### COMPITO A
Nel testo sulla divinità di Gesù, da chi non venne accolto l'unigenito Figlio di Dio?

### BLOCCO DI TESTO
Viene poi subito affermata la divinità di Gesù, Verbo che si fece carne in mezzo a noi, fonte di vita per gli uomini. Negli altri Vangeli osserviamo che viene narrato tutto un percorso di segni dati ai discepoli, per arrivare a svelare e far credere alla divinità di Gesù.
Giovanni Battista, mandato da Dio, è solo il testimone ufficiale, e non il messia, che annuncia e presenta il Messia autentico, “luce vera” del mondo, perché venisse accolto e creduto; da non confonderlo con altri falsi messia.
L’unigenito Figlio di Dio, nonostante la testimonianza di Giovanni ed i segni compiuti dal Cristo stesso, non venne accolto dalle autorità ufficiali e “dai suoi”, cioè Israele.
Ci sono però coloro che lo hanno accolto e che tuttora lo accolgono: “A quanti però l’hanno accolto” e creduto vengono concessi dei doni inestimabili:
– vengono resi figli di Dio, partecipi della natura divina (2Pt 1,4) ed coeredi di Cristo (Rm 8,17);
– mediante la fede ricevono la grazia di accogliere la rivelazione del Figlio di Dio e possono contemplare la gloria dello stesso Gesù-Dio e del suo eterno Padre;
– Giovanni Battista viene riconosciuto testimone veritiero di Cristo, ma da non scambiare con lui. Coloro invece che non hanno creduto alla testimonianza di Giovanni, hanno rifiutato anche il Cristo;
– i credenti nel Figlio scoprono la superiorità della Grazia vivificante donata dal Cristo, rispetto alla Legge antica donata da Dio a Mosè, ma che non solleva dalla schiavitù del peccato.
Molti si fermano alla contemplazione esteriore del Presepe nei vari presepi che si allestiscono; davanti ad essi sorgono intimi e buoni sentimenti di tenerezza umana. Non basta, dovremmo farci coinvolgere di più dal mistero profondo che si cela sotto le umili spoglie del Verbo incarnato. Dovremmo come Maria, Madre del Verbo di Dio, aiutati da lei, aprire senza riserve, fiduciosamente, il cuore perché il suo Figlio possa scendere anche in noi ed operare le sue meraviglie di grazie e consolazioni celesti.
Se ci lasceremo coinvolgere dal profondo mistero del Natale, avremo un cuore ricco di speranza e un volto gioviale che non passerà inosservato. In questo mondo malato, disorientato, povero di valori, buio, saremo quelle stelle luminose che, come fu per i Magi, daranno orientamento e speranza.

### RECORD FORNITI
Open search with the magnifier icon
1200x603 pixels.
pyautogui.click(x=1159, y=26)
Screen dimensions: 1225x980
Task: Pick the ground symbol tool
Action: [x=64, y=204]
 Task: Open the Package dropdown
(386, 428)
--
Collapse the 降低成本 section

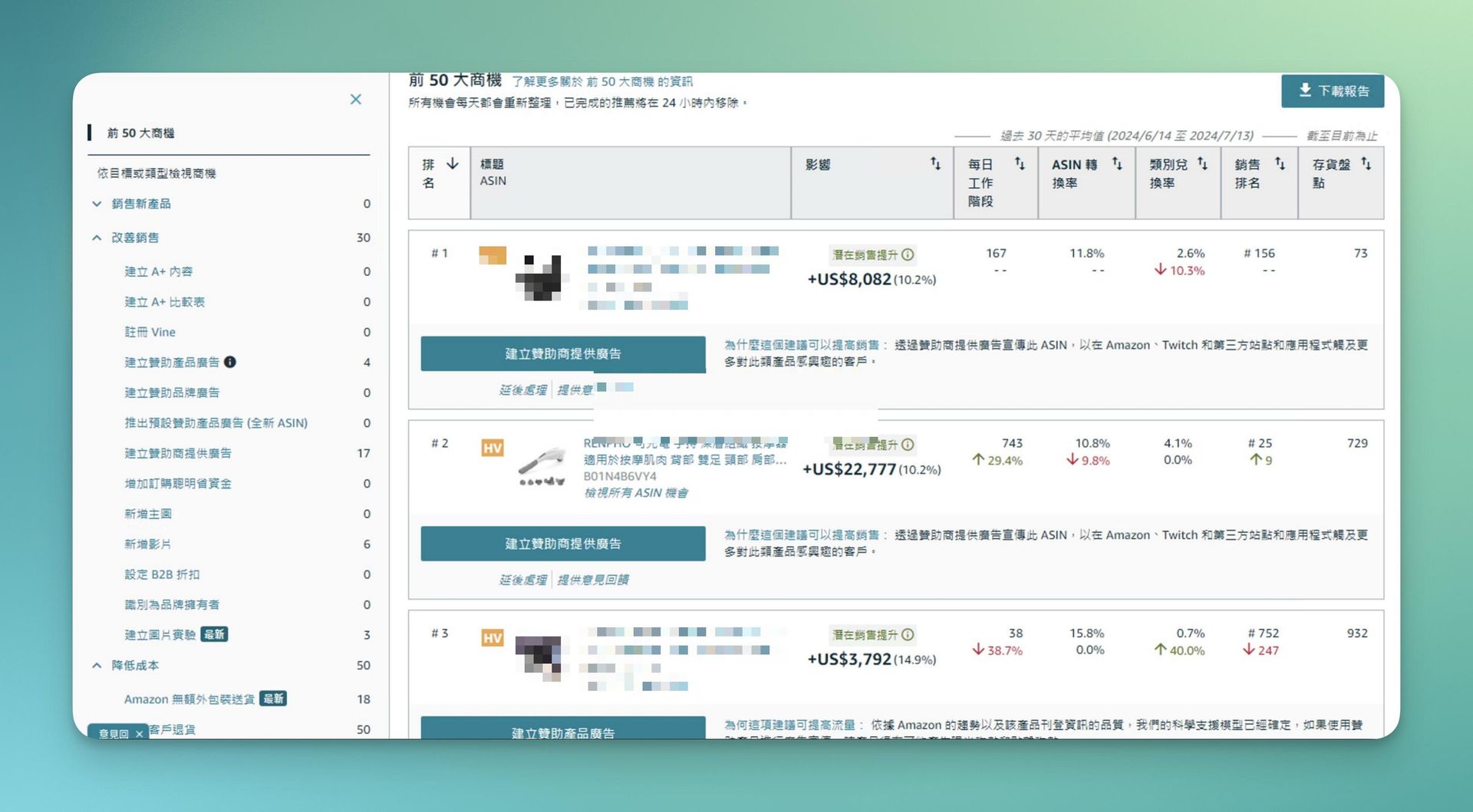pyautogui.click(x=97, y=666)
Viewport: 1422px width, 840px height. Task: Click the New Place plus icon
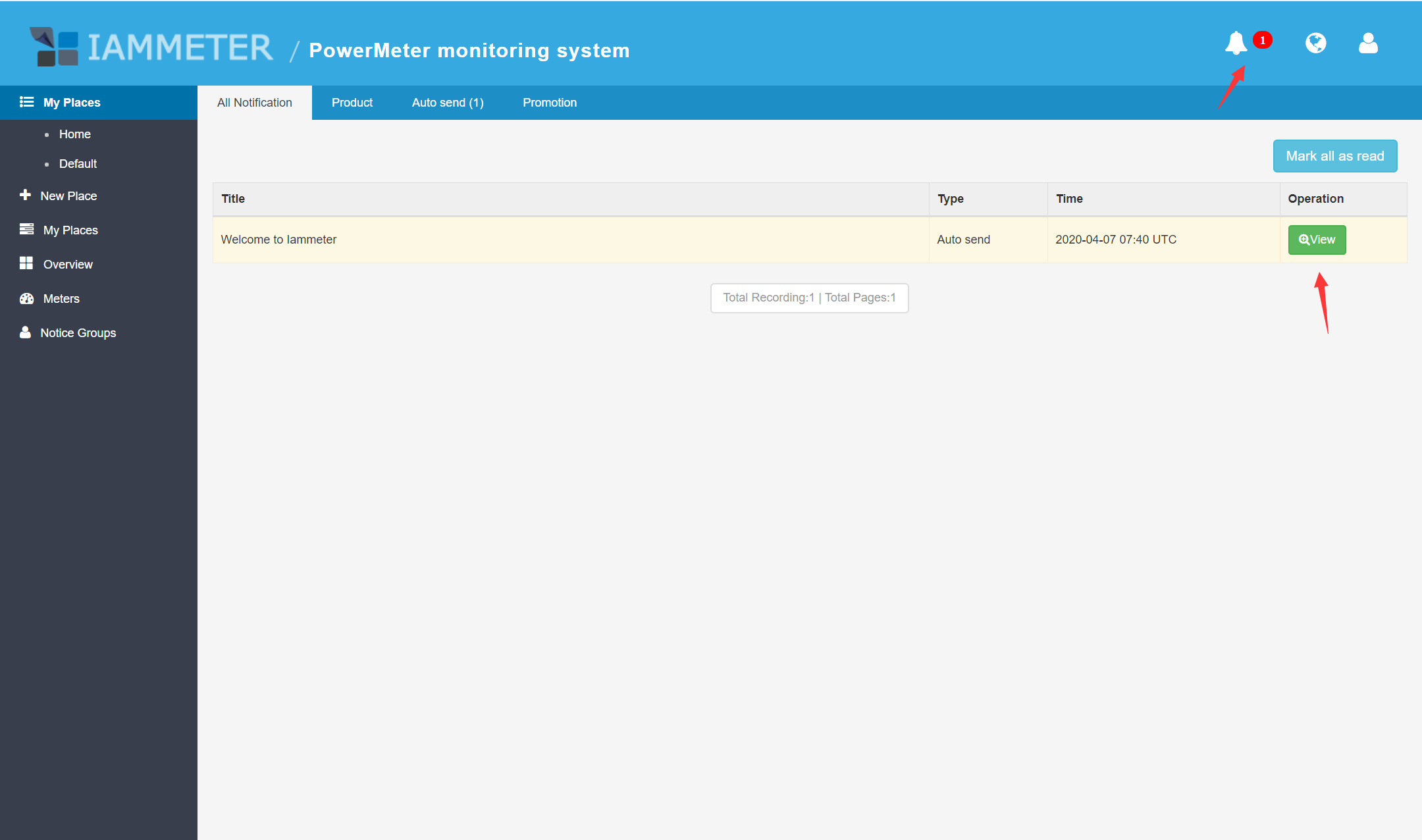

### COMPITO B
Ricopia tali e quali le righe dei record, partendo da quella che contiene "Collapse the 降低成本 section" e proseguendo fino a quella che contiene "Viewport: 1422px width, 840px", entrambe incluse. Nella risposta ometti le immagini.

### RISPOSTA SCRITTA A
Dalle autorità ufficiali e "dai suoi", cioè Israele.

### RISPOSTA SCRITTA B
Collapse the 降低成本 section

pyautogui.click(x=97, y=666)
Viewport: 1422px width, 840px height. Task: Click the New Place plus icon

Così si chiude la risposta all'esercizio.